Assassin's Creed: Valhalla Will Offer Less Grinding And Non-Violent Options
Assassin’s Creed Valhalla is in the works for the launch of both PlayStation 5 and Xbox Series X (as well as PC and current systems), and it’s going to introduce a few changes to the Assassin’s Creed formula. The two most recent games in the series, Origins and Odyssey, have taken the series in a new direction by melding the action gameplay with RPG elements. Valhalla isn’t necessarily dropping those, but it sounds like progression will be a bit different in the new game. It should serve as a more comfortable play experience for fans of the earlier games, which were pure action-adventure games with very little in the way of role-playing elements.
Talking to Kotaku, creative director Ashraf Ismail has delved into the game’s progression system, as well as how new missions will be doled out, among other details. Ismail says that one of the goals with this game is to prevent players from hitting progression walls, so that you’re less likely to need to grind to level up.
“We have a new take on progression in this game,” Ismail says. “We have more the concept of power, power that is gained through, let’s say, the player gaining skills.” He wants to avoid “big progression walls” with this game, so that players can explore freely without being held back too much.

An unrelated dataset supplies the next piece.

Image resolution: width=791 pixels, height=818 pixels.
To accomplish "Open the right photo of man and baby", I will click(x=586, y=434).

As we’ve previously reported, Valhalla is ditching a traditional leveling system in favor of a new “power” measurement. Ismail would not say whether the game would have an XP booster DLC, like Odyssey, simply stating that the developer wanted to “earn every single penny that you’re going to pay” for Valhalla.

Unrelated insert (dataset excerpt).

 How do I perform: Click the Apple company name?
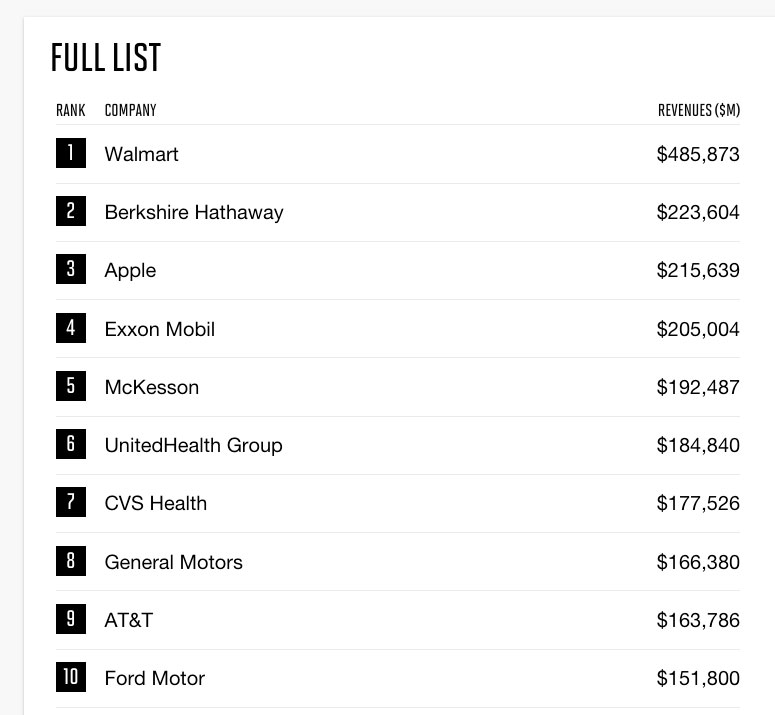pos(130,271)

Microtransactions for Valhalla seem all but inevitable, as Odyssey saw a huge growth in spending from players, leading to higher profits for Ubisoft. What form they take remains to be seen.

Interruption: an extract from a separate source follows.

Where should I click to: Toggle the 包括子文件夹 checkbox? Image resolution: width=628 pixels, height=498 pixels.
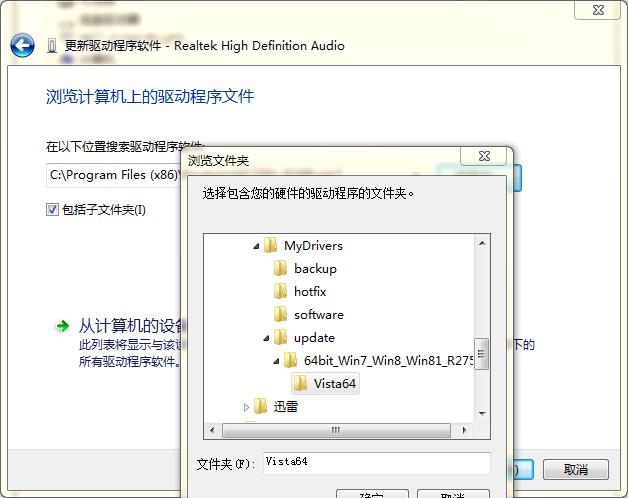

Elsewhere in the interview, Ismail talks about mission structure, and hints at more options for non-violence–despite playing as an assassin viking. Ismail also says that you’ll retreat back to your settlement often. “The idea is we want you to start in the settlement and to go out into the world. In the settlement, you might receive some kind of information about what’s happening out in the world, whether it’s contacts, or people that you’ve known in the past, or new opportunities that have arrived,” he says.
“When you set out into the world, to go after whatever that is, you get embroiled into politics,” he continues. “You get caught up into a journey. We give options within that. So sometimes, yes, it means that you can, let’s say, negotiate to resolve something.”
Assassin’s Creed Valhalla will bring back some elements from older games in the series, including the insta-kill stealth blade that many players have missed.